CONDITION BLACK (heart rate above 175)
Irrational fight or flee
Freezing
Submissive behavior
Voiding of bladder and bowels
Gross motor skills (running, charging, etc. at highest performance level)
CONDITION GRAY (heart rate 145 – 175)
Cognitive processing deteriorates
Vasoconstriction (=reduced bleeding from wounds)
Loss of peripheral vision (tunnel vision)
Loss of depth perception
Loss of near vision
Auditory exclusion
Complex motor skill deteriorates
CONDITION RED – "THE ZONE" (heart rate between 115 and 145)
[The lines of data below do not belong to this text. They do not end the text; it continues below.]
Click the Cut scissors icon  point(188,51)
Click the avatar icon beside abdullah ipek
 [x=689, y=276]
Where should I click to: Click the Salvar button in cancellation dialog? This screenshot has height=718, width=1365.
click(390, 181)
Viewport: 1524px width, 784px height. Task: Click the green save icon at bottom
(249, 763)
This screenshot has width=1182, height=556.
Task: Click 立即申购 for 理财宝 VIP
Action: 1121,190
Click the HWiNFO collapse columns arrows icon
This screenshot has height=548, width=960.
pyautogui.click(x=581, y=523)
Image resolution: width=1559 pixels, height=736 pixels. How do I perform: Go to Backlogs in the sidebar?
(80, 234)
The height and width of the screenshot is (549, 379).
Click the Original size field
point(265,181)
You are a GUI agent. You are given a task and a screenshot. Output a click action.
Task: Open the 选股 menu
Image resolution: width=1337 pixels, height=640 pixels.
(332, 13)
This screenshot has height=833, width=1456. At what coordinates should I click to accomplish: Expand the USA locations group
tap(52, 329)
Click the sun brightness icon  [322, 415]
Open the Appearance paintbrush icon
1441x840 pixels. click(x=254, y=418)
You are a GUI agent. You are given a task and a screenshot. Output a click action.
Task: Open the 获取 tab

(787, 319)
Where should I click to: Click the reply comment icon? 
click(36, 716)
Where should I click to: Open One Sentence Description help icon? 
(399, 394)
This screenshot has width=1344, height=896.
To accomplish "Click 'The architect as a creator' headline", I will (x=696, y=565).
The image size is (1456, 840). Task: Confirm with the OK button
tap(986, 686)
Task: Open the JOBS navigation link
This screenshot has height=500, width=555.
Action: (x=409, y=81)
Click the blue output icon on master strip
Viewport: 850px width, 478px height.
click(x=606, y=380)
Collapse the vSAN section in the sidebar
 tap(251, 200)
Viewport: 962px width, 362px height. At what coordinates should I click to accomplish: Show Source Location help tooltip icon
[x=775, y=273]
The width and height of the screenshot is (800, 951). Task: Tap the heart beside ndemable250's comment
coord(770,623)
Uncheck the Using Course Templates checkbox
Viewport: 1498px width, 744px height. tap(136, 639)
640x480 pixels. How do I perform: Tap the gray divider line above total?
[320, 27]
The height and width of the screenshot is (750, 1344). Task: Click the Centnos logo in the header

Optimal survival and combat performance level for:
Complex motor skills
Visual Reaction Time
Cognitive Reaction Time
CONDITIONAL YELLOW (heart rate 115) Complex motor skills
Visual Reaction Time
Cognitive Reaction Time
Fine motor skill deteriorates
CONDITION WHITE (normal heart rate)
The
professional look of the chart and its matter-of-fact presentation
suggests some very serious, study work has been done. But by whom? The
actual source is somewhat elusive these days. The source is usually just
regurgitated in police circles as “Bruce Siddle's work on,” or the “work of Bruce Siddle,”
over and over again, as through Siddle himself was a renown heart
surgeon or maybe a Distinguished Fellow, doctor at Houston's Debakey
Heart Center. Does anyone ask just who this Siddle really is? Actually,
Siddle has not graduated a college and has no psychology or medical
degree or experience. He is essentially a self-proclaimed, martial arts
grandmaster of his own style "Fist of Dharma,"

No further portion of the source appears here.